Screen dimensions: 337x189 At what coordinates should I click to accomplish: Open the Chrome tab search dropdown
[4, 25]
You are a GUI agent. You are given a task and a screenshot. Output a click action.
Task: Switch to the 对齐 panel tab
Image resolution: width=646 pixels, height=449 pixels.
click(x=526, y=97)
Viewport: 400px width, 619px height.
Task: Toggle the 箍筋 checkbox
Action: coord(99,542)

····················

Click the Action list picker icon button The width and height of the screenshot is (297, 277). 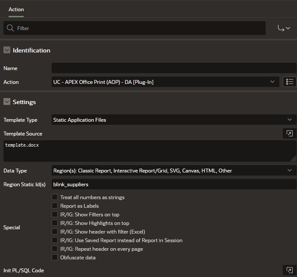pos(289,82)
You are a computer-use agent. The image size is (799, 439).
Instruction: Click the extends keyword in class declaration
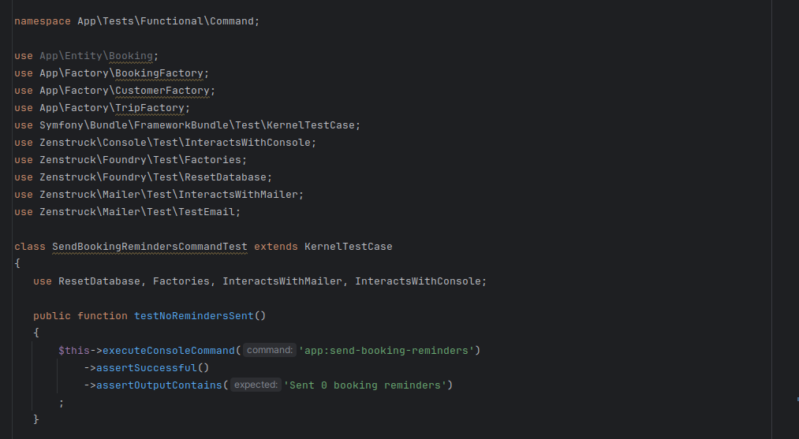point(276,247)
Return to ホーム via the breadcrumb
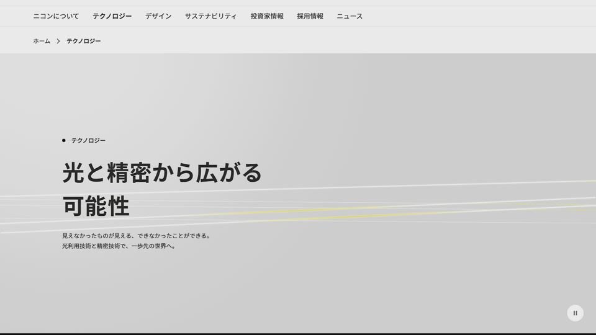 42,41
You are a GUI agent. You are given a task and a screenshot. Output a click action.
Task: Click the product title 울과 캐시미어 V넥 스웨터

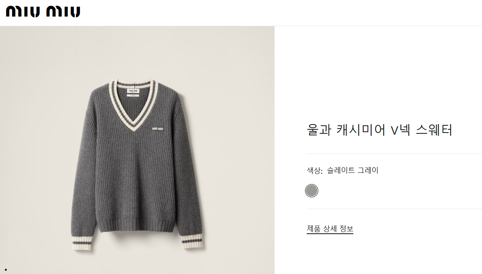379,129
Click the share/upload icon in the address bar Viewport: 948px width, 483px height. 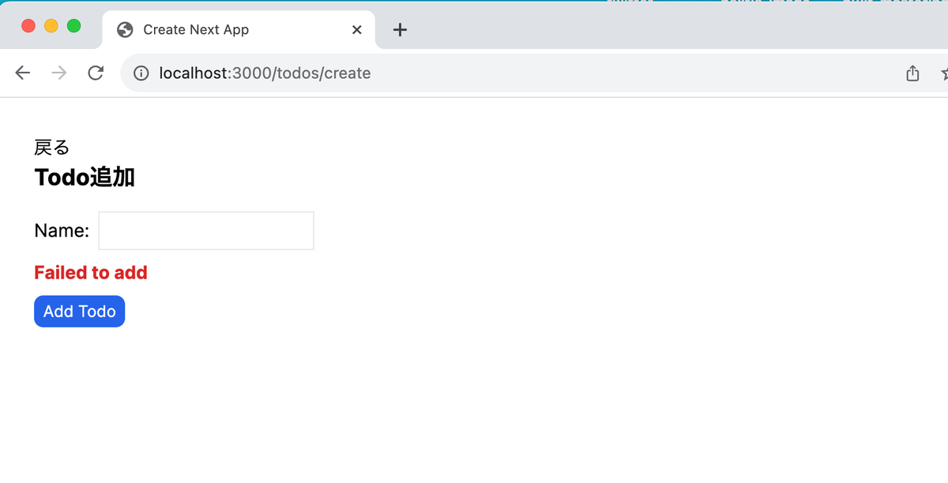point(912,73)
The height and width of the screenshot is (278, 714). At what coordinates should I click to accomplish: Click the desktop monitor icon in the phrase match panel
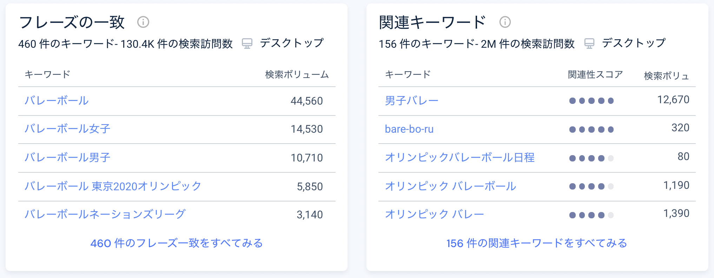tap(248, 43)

····················

Rewrite the records, starting at the line that has "Screen dimensions: 337x189" and stopping after the line that has "Action: coord(99,542)". Replace "screenshot" with "screen image" and leave everything else unchanged.

Screen dimensions: 337x189 At what coordinates should I click to accomplish: Open the Chrome tab search dropdown
[4, 25]
You are a GUI agent. You are given a task and a screen image. Output a click action.
Task: Switch to the 对齐 panel tab
Image resolution: width=646 pixels, height=449 pixels.
click(x=526, y=97)
Viewport: 400px width, 619px height.
Task: Toggle the 箍筋 checkbox
Action: coord(99,542)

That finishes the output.